The Best YOU Can Be
April Dixon | March 30, 2017
“‘When anyone becomes aware that they are guilty in any of these matters, they must confess in what way they have sinned. As a penalty for the sin they have committed, they must bring to the LORD a female lamb or goat from the flock as a sin offering; and the priest shall make atonement for them for their sin.'” — Leviticus 5:5–6
The Torah portion for this week is Vayikra, which means “and He called,” from Leviticus 1:1–5:26, and the Haftorah is from Isaiah 43:21–44:23.
Most sacrifices were directly prescribed by Scripture, but when it came to describing the sacrifice brought by the sinner, there was a sliding scale. Not everyone brought the same offering when they sinned against God. But the scale was not determined by the gravity of the committed sin; it was determined by the amount of money the person had.

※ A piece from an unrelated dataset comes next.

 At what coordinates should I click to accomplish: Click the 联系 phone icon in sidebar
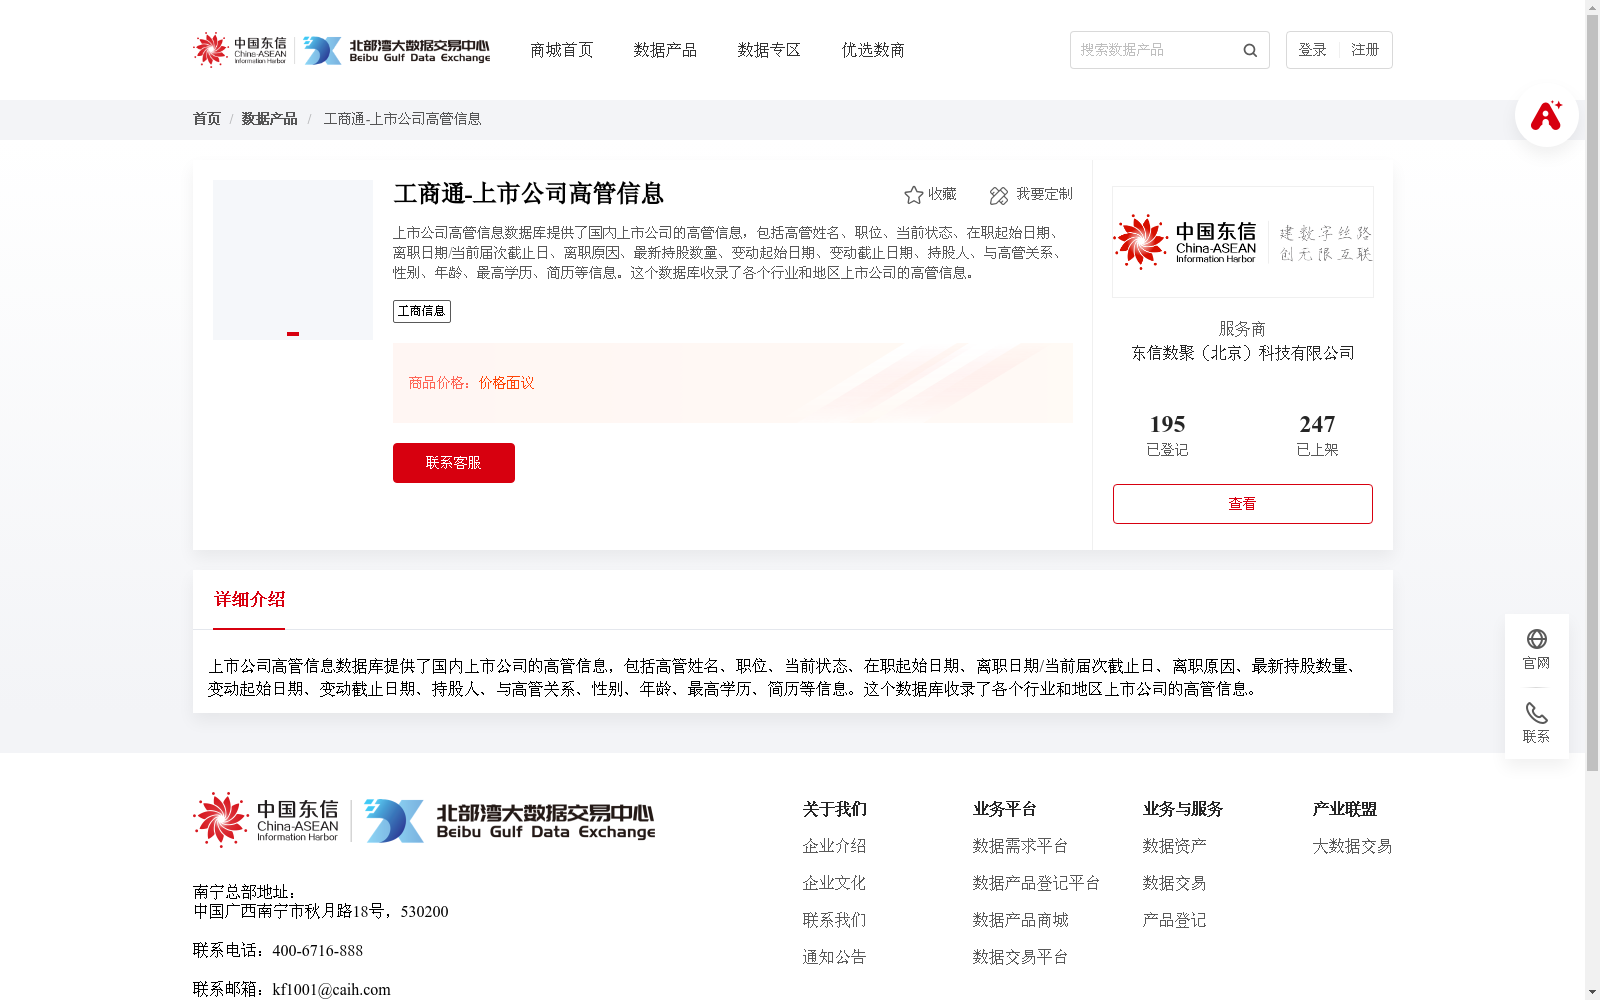pos(1536,714)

This means that a wealthy person brought an animal: “As a penalty for the sin they have committed, they must bring to the LORD a female lamb or goat . . .” A person who could not afford that brought two birds: “Anyone who cannot afford a lamb is to bring two doves or two young pigeons to the LORD” (Leviticus 5:7). If two birds were too expensive, then the sinner brought a grain offering: “If, however, they cannot afford two doves or two young pigeons, they are to bring . . . of the finest flour.” (Leviticus 5:11). It’s interesting to note that the sinners were not allowed to bring any less than they could afford, or any more than was within their means.

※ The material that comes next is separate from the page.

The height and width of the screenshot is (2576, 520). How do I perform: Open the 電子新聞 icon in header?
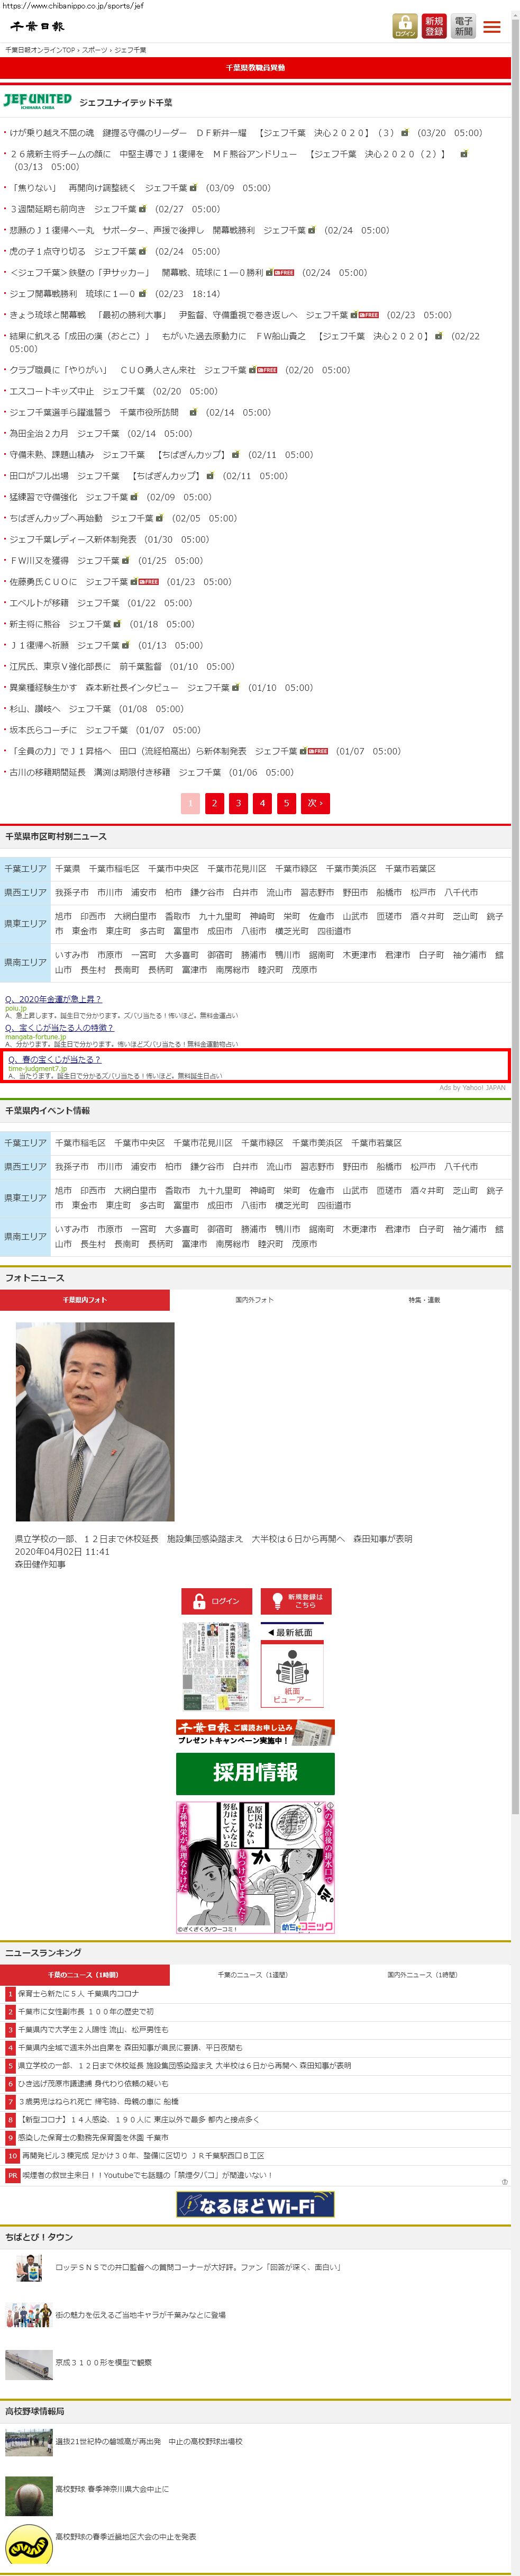tap(463, 26)
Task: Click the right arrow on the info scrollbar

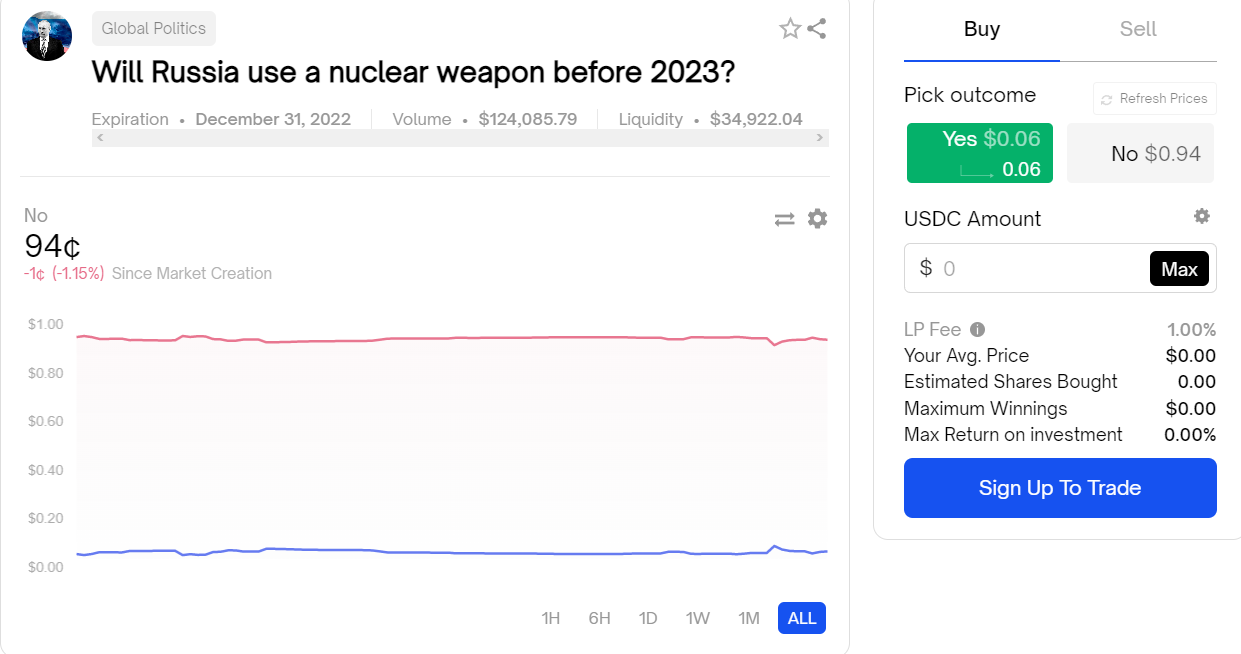Action: pyautogui.click(x=820, y=138)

The Jewish sages teach that this prohibition offers us a valuable lesson when it comes to sin: God does not judge us all on the same scale! This means that God doesn’t expect all of us to become Mother Teresa, but he also won’t excuse us for becoming any less than we are capable of becoming. We are expected to be the best we can be – nothing more and nothing less!
This idea is well illustrated in a story about Rabbi Zusha of Anipoli in the 18th century. As the great Rabbi Zusha lay on his death bed, he was crying and no one could console him. Finally, one of his students asked: “Rabbi, what are you so worried about? Surely you will be accepted by God!” To this the saintly rabbi replied: “I’m not worried that God will ask me: ‘Zusha, why weren’t you as great as Abraham or Moses?’ I’m worried that He will ask me: ‘Zusha, why weren’t you as great as Zusha?'”

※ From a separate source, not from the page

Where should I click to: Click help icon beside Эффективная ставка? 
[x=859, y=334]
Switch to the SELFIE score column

As the rabbi understood, God will judge us according to our personal potential — and what we did, or did not do, with it.
One day, God will ask each of us what we did with the talents and abilities that He gave to us. What will be your answer? It is said that most tombstones could bear the inscription: “Left with potential completely intact.” Let’s have ours read instead, “Left with potential explored and completely dedicated to God.”